Doyle admin looks to overhaul BadgerCare

Wisconsin is making major changes to a medical program designed for the working poor. The overhaul of BadgerCare will be the biggest since the program started in the 1960s.

The BadgerCare Plus initiative aims to combine existing programs and make them more efficient without costing taxpayers more money. The election-year program expansion was endorsed by Democratic Governor Jim Doyle in his annual State of the State address in January.

Doyle's administration hopes to get health insurance for all children; statistics show 12 percent of Wisconsin's kids went without coverage in 2004.

Helene Nelson, Health and Family Services secretary, said without action, that number will increase. Nelson spoke at a town hall meeting seeking community input about developing BadgerCare Plus.

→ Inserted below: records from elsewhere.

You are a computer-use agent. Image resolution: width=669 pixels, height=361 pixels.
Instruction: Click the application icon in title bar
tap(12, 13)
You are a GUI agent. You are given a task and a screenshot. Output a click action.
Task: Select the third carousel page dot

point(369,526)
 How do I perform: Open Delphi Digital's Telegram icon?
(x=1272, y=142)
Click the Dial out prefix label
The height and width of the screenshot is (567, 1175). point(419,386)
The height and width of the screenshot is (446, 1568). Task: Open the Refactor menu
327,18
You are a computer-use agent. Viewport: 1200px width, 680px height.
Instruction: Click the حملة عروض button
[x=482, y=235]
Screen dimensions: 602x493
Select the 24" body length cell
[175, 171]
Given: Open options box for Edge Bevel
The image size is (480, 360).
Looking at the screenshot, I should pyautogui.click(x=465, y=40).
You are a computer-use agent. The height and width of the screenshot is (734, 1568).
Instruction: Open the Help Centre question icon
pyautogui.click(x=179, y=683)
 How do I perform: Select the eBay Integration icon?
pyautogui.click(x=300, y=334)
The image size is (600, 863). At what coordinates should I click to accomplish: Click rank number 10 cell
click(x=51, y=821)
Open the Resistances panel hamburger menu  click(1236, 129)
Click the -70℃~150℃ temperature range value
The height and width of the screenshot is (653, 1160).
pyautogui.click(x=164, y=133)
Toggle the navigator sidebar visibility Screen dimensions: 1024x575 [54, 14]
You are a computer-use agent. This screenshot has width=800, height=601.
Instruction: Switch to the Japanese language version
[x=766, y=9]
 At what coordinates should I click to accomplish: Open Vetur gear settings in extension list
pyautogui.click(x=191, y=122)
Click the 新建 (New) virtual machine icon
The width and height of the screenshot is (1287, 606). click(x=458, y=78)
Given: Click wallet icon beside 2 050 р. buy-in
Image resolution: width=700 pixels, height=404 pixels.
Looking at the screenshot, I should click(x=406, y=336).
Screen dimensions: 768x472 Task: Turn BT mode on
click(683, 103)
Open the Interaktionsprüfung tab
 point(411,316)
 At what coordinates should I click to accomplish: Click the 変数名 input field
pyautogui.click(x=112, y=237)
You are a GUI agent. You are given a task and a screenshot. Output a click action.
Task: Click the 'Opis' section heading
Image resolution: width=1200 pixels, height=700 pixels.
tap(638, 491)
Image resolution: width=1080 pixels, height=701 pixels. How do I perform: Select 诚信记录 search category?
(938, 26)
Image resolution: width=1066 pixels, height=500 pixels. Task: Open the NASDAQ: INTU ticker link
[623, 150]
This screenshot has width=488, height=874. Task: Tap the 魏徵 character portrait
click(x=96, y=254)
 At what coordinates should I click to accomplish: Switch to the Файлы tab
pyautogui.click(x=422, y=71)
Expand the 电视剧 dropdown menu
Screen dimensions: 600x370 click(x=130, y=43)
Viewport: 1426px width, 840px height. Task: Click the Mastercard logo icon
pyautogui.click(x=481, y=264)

One concern is dental care; many low- income people can't find a dentist willing to take Medicaid. So starting next month, dental hygienists will be reimbursed by the state for providing preventive services.

Another change to improve availability of general health care is a state-run website called Access.

People can log on to find out if they're eligible for various state assistance programs: everything from medical services to food stamps or heating aid.

Jonathan Bader is with Wisconsin Community Program Association. He notes that all of these programs have an impact on one another; if people are paying more for prescription drugs or heating oil, than that reduces money for food in grocery store.

The Doyle administration also hopes to provide health care for aging teens in foster care. That measure didn't make it through the Legislature, but Lieutenant Gov. Barbara Lawton says it's still a priority.